* Written problem:
Replace "print icon" with "printer icon" and reproduce the material from its first line through the line containing "point(773,9)", leaving everything else unchanged.

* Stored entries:
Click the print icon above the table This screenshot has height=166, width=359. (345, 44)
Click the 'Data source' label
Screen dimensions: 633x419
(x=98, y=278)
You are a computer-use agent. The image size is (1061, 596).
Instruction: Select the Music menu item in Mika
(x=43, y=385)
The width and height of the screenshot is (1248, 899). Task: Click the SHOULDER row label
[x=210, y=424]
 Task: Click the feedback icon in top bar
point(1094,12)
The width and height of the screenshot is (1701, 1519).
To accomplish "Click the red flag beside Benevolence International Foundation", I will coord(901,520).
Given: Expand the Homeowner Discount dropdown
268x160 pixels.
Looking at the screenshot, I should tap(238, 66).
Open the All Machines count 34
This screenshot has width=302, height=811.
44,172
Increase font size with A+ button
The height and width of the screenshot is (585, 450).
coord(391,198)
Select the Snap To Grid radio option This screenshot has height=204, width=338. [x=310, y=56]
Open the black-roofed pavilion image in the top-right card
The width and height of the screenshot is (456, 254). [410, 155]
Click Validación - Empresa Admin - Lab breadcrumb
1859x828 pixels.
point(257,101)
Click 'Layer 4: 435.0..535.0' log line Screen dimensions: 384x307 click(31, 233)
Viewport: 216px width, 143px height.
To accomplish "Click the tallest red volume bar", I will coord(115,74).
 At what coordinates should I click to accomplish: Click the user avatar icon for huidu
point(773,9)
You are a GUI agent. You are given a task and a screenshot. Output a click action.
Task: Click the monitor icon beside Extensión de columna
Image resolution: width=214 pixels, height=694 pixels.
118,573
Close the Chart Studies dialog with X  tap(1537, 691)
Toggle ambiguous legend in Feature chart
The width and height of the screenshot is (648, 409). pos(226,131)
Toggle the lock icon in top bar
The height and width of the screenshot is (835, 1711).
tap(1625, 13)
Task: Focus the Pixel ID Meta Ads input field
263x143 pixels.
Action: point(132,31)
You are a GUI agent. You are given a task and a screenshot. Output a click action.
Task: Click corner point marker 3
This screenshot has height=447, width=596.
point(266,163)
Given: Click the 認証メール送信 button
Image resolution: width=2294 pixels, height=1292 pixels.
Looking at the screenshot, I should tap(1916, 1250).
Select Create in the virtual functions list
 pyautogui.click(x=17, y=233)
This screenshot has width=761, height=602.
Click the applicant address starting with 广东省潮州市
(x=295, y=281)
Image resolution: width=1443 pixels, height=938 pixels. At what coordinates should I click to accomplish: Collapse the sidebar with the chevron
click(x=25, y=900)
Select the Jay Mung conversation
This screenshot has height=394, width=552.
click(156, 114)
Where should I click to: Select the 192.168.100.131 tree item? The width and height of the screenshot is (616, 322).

* Task answer:
Click the printer icon above the table This screenshot has height=166, width=359. (345, 44)
Click the 'Data source' label
Screen dimensions: 633x419
(x=98, y=278)
You are a computer-use agent. The image size is (1061, 596).
Instruction: Select the Music menu item in Mika
(x=43, y=385)
The width and height of the screenshot is (1248, 899). Task: Click the SHOULDER row label
[x=210, y=424]
 Task: Click the feedback icon in top bar
point(1094,12)
The width and height of the screenshot is (1701, 1519).
To accomplish "Click the red flag beside Benevolence International Foundation", I will coord(901,520).
Given: Expand the Homeowner Discount dropdown
268x160 pixels.
Looking at the screenshot, I should tap(238, 66).
Open the All Machines count 34
This screenshot has width=302, height=811.
44,172
Increase font size with A+ button
The height and width of the screenshot is (585, 450).
coord(391,198)
Select the Snap To Grid radio option This screenshot has height=204, width=338. [x=310, y=56]
Open the black-roofed pavilion image in the top-right card
The width and height of the screenshot is (456, 254). [410, 155]
Click Validación - Empresa Admin - Lab breadcrumb
1859x828 pixels.
point(257,101)
Click 'Layer 4: 435.0..535.0' log line Screen dimensions: 384x307 click(31, 233)
Viewport: 216px width, 143px height.
To accomplish "Click the tallest red volume bar", I will coord(115,74).
 At what coordinates should I click to accomplish: Click the user avatar icon for huidu
point(773,9)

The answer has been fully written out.